The majority of experimental procedures (87%) carried out in the UK in 2017 used mice (around 1.09 million), fish (around 308,000) and rats (around 230,000).
Other animals that were used included guinea pigs, hamsters, rabbits, birds, goats, sheep and pigs.
Cats, dogs, horses and monkeys are classed as "specially protected species" - which means laboratories wanting to use them must show that no other species are suitable before they're given the go-ahead.
The figures show 71 cats, 2,496 dogs, 228 horses and 2,215 monkeys were used in experimental procedures for the first time in 2017.
Do the animals suffer?
The Home Office also records what it calls the "severity" experienced by animals which are used for research.
In the figures, pain is broken down into severe, moderate, mild, sub-threshold and non-recovery - which means the animal was put under anaesthetic before the start of the procedure and is killed without ever regaining consciousness.
Figures show 5% were severe, 26% moderate, 50% mild, 11% sub-threshold and 7% non-recovery for animals used in experimental procedures in 2017.
Are animals used to test cosmetics?
There's a ban on using animals to test cosmetic products or their ingredients in the UK and all other countries which are members of the EU.
Since 2013, it's also been illegal to sell cosmetic products in the EU that have been tested on animals.
This includes things such as soap, shampoo, deodorant and toothpaste as well as make-up and perfumes.
But that's not the case for all of the world. For example, in China and the US there's no national law banning the use of animals in cosmetic testing.
Why are animals used for testing?
Under UK law any new drug being developed must be tested on at least two different species of live mammal - one rodent and one non-rodent.
Chris Magee, head of policy and media for Understanding Animal Research, told Radio 1 Newsbeat: "Research using animals is the reason we have medicines for ourselves and our pets.
"It helps us to understand and stop environmental pollution and find ways to stop diseases killing our wildlife.
"A lot of people don't realise that in the UK you cannot use an animal for cosmetics testing - or use an animal if there is another way to do an experiment.
"We spend millions of pounds every year trying to find alternatives to animals. Once we have an alternative the law says we have to use it.
"The experiments mainly use mice and are as kind as they can be, but it is not kind for people to tell medical researchers they cannot do their work when so many people and animals rely on it."

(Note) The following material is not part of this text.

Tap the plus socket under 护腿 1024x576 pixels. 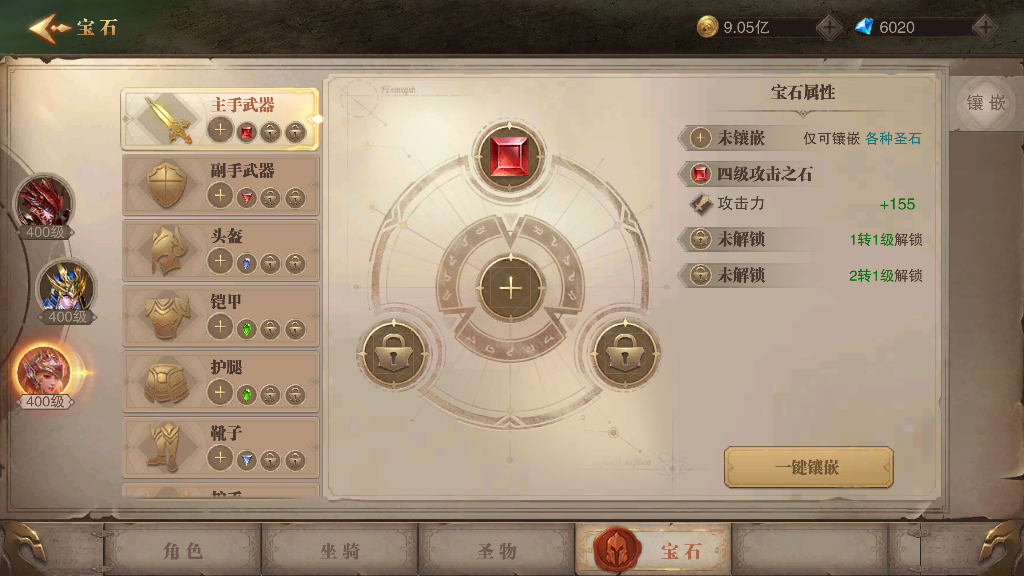click(x=220, y=392)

The Home Office has rules on how and when animals can be used in testing.
Researchers must state the potential benefits of the project and prove there is no realistic alternative to using the animal.
Animal testing has been used to research diseases including Alzheimer's, heart disease, HIV and Aids.

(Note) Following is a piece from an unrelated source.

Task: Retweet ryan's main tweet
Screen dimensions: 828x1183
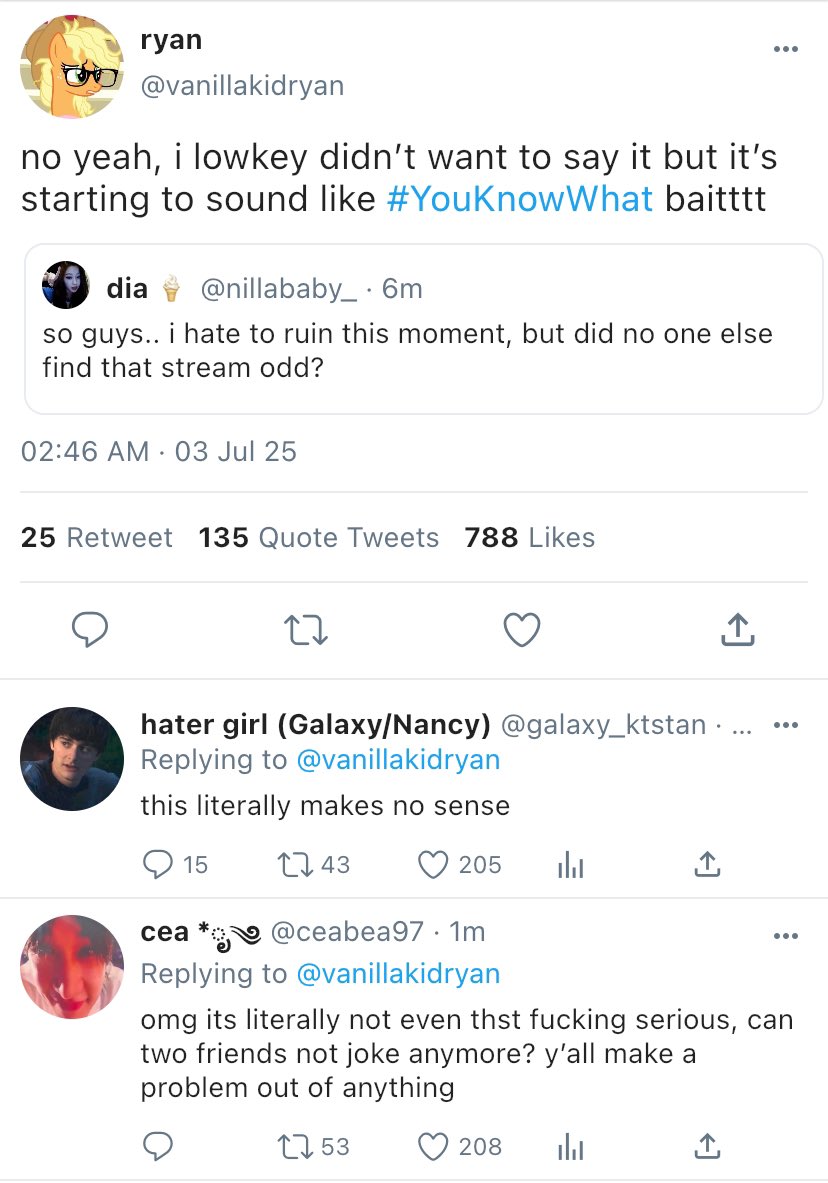Action: click(306, 630)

What do animal rights groups say?
Cruelty Free International works to end animal experiments across the world.
Dr Katy Taylor, its director of science and regulatory affairs, told Newsbeat: "We estimate that every year at least 115 million animals across the world suffer and die in cruel tests carried out for a wide range of research, including biological studies and the testing of medicines and chemicals.
"With the advancement of more humane alternatives, the time has come for us to rethink the use of animal experiments.
"Non-animal testing methods are more human-relevant, and often more accurate and less costly, than increasingly outdated and inhumane research using animals.
"As a society we should be doing everything we can to move away from cruel animal research and turning to scientifically superior non-animal methods that are increasingly available."